- Directed by: Vinayaka Kodsara
- Written by: Vinayaka Kodsara, Venu Hasrali
- Produced by: Silk Manju
- Starring: Diganth Andrita Ray Ranjani Raghavan
- Cinematography: Nandakishore Neelakanta Rao
- Edited by: Rahul
- Music by: Prajwal Pai
- Release date: 29 April 2022;
- Country: India
- Language: Kannada

= Kshamisi Nimma Khaatheyalli Hanavilla =

Indian Kannada film

Kshamisi Nimma Khaatheyalli Hanavilla is a 2022 Indian Kannada-language romantic comedy-drama directed by Vinayaka Kodsara. The cinematography is done by Nanda Kishore. The film stars Diganth, Aindrita Ray and Ranjani Raghavan. The music is composed by Prajwal Pai.

== Cast ==
- Diganth as Shankara
- Aindrita Ray as Padmavathi
- Ranjani Raghavan as Sowmya
- Vidya Murthy as Shankara's mother
- Prakash Thuminad as Bank Manager
- Umashree as Senior Lawyer (Guest appearance)
- Satish Das as debit card manager
- RaviKiran Govind bank manager

== Soundtrack ==
The soundtrack album has three singles composed by Prajwal Pai, and released on Lahari Music.

Kshamisi Nimma Khaatheyalli Hanavilla (Original Motion Picture Soundtrack)
| No. | Title | Singer(s) | Length |
|---|---|---|---|
| 1. | "Kannadiye" | Prajwal Pai, Aishwarya Rangarajan | 3:26 |
| 2. | "Olave" | Haricharan S | 3:33 |
| 3. | "Ayyo Paapa" | Ravi Mooruru, Venu Hasrali (Lyrics) | 3:43 |

==Release and reception==
The film was released on 29 April 2022. It was also released on Amazon Prime Video.

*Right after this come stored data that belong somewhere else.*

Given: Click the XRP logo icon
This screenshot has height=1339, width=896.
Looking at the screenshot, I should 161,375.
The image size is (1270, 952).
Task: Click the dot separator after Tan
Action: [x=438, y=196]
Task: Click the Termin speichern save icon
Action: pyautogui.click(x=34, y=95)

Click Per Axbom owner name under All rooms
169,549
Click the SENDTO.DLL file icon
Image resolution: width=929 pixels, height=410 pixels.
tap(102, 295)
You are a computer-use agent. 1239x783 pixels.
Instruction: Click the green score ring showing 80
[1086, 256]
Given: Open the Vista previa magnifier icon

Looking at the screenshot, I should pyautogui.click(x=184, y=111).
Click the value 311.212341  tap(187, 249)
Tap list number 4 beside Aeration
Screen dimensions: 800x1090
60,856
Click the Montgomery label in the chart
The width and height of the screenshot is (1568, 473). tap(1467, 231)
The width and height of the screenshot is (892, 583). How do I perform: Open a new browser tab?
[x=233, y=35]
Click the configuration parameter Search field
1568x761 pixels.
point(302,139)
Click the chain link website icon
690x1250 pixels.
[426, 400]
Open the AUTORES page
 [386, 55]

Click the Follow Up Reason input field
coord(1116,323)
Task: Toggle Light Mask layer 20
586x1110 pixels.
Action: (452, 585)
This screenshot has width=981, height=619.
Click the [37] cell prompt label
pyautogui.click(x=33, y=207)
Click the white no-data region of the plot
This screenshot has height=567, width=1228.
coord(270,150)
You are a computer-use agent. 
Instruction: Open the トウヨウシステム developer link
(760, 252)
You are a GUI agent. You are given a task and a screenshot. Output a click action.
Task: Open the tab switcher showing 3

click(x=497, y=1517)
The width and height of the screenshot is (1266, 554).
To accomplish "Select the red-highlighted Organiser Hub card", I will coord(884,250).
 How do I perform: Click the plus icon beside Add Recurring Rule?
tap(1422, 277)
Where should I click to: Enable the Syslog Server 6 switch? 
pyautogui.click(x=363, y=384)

B Somashekar of The Times of India gave a positive review for the film, writing: "The story [,,] which doesn't have chest-thumping dialogues or mass elements, thrives solely on the content. Kudos to director Vinayaka Kodsara for taking up such a subject." A review from Udayavani appreciated the performances but felt that the film could have been better paced in the first half. On the other hand, OTT Plays Prathibha Joy criticized the film calling it "complete waste of two hours."